## Given text
=== Begin Enclosure ===

Single‐Voxel 1H MR spectroscopy of cerebral nicotinamide adenine dinucleotide (NAD+) in humans at 7T using a 32‐channel volume coil

Purpose Reliable monitoring of tissue nicotinamide adenine dinucleotide (NAD+) concentration may provide insights on its roles in normal and pathological aging. In the present study, we report a 1H MRS pulse sequence for the in vivo, localized 1H MRS detection of NAD+ from the human brain. Methods Studies were carried out on a 7T Siemens MRI scanner using a 32‐channel product volume coil. The pulse sequence consisted of a spectrally selective low bandwidth E‐BURP‐1 90° pulse. PRESS localization was achieved using optimized Shinnar‐Le Roux 180° pulses and overlapping gradients were used to minimize the TE. The reproducibility of NAD+ quantification was measured in 11 healthy volunteers. The association of cerebral NAD+ with age was assessed in 16 healthy subjects 26–78 years old. Results Spectra acquired from a voxel placed in subjects' occipital lobe consisted of downfield peaks from the H2, H4, and H6 protons of the nicotinamide moiety of NAD+ between 8.9–9.35 ppm. The mean ± SD within‐session and between‐session coefficients of variation were found to be 6.14 ± 2.03% and 6.09 ± 3.20%, respectively. In healthy volunteers, an age‐dependent decline of the NAD+ levels in the brain was also observed (β = −1.24 μM/y, SE = 0.21, P < 0.001). Conclusion We demonstrated the feasibility and robustness of a newly developed 1H MRS technique to measure localized cerebral NAD+ at 7T MRI using a commercially available RF head coil. This technique may be further applied to detect and quantify NAD+ from different regions of the brain as well as from other tissues.

=== End Enclosure ===

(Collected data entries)
=== Begin Enclosure ===

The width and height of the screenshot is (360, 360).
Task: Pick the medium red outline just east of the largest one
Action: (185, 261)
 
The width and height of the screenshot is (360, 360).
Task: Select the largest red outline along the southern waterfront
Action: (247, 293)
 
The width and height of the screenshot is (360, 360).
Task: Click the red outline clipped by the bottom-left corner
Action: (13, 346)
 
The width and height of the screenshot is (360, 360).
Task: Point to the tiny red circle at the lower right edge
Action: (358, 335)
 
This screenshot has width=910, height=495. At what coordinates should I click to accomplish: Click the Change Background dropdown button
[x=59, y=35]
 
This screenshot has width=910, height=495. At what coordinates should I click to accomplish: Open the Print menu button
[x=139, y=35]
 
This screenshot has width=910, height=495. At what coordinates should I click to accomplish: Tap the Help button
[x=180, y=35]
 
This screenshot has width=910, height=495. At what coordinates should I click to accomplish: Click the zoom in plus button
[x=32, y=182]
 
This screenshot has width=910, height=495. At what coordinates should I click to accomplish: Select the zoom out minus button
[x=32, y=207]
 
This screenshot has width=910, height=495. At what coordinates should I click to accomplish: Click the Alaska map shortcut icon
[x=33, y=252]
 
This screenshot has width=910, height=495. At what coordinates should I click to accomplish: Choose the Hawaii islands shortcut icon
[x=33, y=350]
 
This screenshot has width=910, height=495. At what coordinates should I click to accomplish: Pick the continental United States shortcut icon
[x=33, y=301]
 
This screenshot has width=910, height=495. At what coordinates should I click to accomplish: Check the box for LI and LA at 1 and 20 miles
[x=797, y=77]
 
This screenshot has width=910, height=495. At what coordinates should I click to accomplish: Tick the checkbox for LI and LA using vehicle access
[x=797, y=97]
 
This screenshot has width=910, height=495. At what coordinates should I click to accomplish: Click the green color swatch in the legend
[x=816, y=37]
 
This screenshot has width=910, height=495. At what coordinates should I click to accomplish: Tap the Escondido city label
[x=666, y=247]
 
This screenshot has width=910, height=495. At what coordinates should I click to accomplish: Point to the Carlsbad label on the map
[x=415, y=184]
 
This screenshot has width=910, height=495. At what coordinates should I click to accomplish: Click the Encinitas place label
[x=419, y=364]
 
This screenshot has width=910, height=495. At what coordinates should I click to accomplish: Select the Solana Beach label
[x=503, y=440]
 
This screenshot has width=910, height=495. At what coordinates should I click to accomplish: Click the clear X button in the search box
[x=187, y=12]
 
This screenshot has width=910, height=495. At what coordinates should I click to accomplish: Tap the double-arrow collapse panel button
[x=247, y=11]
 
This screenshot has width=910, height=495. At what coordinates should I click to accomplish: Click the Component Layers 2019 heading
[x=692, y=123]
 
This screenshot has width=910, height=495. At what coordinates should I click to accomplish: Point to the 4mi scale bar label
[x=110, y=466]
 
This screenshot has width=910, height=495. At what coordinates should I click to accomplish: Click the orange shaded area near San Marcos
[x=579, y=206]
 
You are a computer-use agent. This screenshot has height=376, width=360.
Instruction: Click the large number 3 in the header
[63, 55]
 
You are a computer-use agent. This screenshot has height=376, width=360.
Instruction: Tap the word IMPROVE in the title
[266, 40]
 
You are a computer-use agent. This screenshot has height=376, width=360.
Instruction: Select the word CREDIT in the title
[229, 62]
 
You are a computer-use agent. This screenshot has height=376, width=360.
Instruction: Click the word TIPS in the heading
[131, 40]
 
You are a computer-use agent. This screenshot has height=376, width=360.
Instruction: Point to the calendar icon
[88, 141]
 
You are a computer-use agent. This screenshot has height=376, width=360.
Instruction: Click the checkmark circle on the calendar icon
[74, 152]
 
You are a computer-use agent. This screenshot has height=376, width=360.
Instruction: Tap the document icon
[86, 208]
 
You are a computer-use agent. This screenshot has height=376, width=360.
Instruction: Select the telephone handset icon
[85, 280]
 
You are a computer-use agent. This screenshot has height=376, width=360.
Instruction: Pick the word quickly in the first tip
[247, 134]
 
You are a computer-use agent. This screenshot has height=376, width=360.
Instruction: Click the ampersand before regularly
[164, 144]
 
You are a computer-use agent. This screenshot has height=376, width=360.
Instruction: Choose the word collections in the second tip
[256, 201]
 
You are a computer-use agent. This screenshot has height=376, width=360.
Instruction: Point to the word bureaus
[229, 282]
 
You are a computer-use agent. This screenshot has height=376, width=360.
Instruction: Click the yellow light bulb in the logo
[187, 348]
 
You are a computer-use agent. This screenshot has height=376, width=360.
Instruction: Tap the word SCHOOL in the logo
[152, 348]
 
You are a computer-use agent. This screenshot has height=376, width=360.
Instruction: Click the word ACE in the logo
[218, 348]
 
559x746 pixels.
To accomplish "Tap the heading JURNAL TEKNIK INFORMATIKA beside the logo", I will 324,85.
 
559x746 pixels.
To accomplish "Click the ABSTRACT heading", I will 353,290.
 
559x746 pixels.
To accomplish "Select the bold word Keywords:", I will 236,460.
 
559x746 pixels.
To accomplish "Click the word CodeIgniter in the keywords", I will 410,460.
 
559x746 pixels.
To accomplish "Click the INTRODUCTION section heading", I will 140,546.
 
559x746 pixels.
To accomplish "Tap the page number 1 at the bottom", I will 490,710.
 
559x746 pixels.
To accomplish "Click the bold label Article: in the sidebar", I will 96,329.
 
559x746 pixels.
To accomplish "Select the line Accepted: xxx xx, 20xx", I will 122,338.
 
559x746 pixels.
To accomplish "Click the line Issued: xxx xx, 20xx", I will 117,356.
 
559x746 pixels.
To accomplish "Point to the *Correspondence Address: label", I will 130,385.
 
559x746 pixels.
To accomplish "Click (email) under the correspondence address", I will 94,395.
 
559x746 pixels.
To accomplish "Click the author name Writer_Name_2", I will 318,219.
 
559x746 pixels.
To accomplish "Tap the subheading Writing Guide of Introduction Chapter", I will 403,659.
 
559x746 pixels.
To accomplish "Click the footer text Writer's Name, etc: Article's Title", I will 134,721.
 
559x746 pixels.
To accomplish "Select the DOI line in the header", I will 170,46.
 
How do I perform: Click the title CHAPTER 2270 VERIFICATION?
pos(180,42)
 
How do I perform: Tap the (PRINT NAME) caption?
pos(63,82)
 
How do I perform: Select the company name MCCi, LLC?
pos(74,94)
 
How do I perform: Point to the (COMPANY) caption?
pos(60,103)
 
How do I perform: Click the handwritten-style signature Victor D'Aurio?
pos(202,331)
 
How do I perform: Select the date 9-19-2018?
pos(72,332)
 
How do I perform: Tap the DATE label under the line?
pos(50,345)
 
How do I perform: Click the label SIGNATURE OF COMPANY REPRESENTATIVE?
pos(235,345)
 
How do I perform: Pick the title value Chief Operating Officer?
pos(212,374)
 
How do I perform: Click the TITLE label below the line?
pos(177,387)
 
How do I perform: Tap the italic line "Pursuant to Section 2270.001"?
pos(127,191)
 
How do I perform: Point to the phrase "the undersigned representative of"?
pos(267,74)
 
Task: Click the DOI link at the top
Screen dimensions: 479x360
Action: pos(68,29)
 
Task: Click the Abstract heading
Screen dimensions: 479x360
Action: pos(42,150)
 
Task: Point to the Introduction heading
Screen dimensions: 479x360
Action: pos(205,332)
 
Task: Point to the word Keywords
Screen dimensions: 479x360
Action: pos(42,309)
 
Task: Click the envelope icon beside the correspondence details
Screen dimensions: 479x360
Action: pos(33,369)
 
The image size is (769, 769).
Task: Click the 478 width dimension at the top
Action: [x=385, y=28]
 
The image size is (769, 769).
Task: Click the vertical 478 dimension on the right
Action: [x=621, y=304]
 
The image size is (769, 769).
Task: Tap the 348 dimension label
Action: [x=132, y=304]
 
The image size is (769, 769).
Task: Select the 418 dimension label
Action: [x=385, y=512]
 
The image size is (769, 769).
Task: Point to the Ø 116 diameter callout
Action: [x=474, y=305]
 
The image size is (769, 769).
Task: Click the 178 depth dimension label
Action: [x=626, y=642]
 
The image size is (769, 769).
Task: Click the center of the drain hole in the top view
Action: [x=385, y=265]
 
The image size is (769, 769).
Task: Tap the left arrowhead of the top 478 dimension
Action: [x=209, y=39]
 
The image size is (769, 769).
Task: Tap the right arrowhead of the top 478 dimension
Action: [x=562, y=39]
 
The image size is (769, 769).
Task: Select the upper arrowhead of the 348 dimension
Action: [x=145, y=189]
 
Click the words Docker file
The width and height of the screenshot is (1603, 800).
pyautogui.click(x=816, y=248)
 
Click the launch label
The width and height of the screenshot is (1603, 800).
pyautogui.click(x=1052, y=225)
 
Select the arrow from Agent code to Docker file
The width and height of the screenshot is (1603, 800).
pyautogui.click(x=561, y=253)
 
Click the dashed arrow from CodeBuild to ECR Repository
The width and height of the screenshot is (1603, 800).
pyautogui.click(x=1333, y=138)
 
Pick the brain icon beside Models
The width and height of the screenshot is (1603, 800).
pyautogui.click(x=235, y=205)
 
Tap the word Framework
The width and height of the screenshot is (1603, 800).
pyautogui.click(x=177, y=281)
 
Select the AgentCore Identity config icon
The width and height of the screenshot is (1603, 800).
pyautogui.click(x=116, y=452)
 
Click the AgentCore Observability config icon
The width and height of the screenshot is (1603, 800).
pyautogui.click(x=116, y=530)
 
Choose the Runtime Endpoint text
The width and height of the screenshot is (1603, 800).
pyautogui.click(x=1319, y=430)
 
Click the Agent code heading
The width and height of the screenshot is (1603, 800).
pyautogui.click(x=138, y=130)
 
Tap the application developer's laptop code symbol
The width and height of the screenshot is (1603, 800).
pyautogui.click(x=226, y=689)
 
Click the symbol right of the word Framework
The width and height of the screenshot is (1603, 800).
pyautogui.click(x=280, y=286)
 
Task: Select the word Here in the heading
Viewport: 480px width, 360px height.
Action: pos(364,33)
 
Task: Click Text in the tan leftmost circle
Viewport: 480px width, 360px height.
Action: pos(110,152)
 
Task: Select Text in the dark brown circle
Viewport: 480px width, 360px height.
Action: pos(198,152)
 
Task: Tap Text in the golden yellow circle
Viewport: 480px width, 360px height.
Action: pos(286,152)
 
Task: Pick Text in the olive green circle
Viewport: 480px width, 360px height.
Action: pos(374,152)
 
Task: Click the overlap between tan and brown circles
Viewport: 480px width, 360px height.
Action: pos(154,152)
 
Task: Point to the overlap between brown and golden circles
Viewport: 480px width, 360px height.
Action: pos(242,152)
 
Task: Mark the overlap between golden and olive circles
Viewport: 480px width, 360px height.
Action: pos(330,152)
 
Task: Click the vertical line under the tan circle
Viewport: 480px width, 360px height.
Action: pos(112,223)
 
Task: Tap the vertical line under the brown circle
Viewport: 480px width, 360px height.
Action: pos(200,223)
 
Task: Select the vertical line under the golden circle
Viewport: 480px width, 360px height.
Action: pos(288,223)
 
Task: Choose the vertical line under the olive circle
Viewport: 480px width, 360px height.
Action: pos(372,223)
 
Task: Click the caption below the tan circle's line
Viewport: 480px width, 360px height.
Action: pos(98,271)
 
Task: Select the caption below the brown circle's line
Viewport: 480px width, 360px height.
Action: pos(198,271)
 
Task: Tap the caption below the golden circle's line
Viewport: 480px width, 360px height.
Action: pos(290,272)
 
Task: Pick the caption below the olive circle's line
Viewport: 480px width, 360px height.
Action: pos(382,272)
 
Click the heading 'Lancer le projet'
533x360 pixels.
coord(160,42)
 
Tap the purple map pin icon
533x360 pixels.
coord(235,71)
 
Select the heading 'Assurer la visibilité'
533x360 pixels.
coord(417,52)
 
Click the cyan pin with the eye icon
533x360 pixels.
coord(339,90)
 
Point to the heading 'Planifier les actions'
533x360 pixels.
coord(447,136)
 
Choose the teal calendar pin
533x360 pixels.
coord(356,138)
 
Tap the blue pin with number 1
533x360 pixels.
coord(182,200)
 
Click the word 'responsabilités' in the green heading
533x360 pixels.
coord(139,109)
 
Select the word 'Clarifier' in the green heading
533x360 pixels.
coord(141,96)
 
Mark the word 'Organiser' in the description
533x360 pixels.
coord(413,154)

=== End Enclosure ===

## Task requirements
**A.** Answer these questions from the NAD+ spectroscopy abstract:
(i) In how many healthy volunteers was the reproducibility of NAD+ quantification measured?
(ii) Between which chemical shift values did the downfield NAD+ peaks appear?
(iii) What age range did the 16 healthy subjects in the age study cover?
**B.** According to the NAD+ spectroscopy abstract, which protons of the nicotinamide moiety of NAD+ produced downfield peaks? List all of them.

## Answers to this exercise
**A.**
(i) 11
(ii) 8.9–9.35 ppm
(iii) 26–78 years old

**B.** H2, H4, H6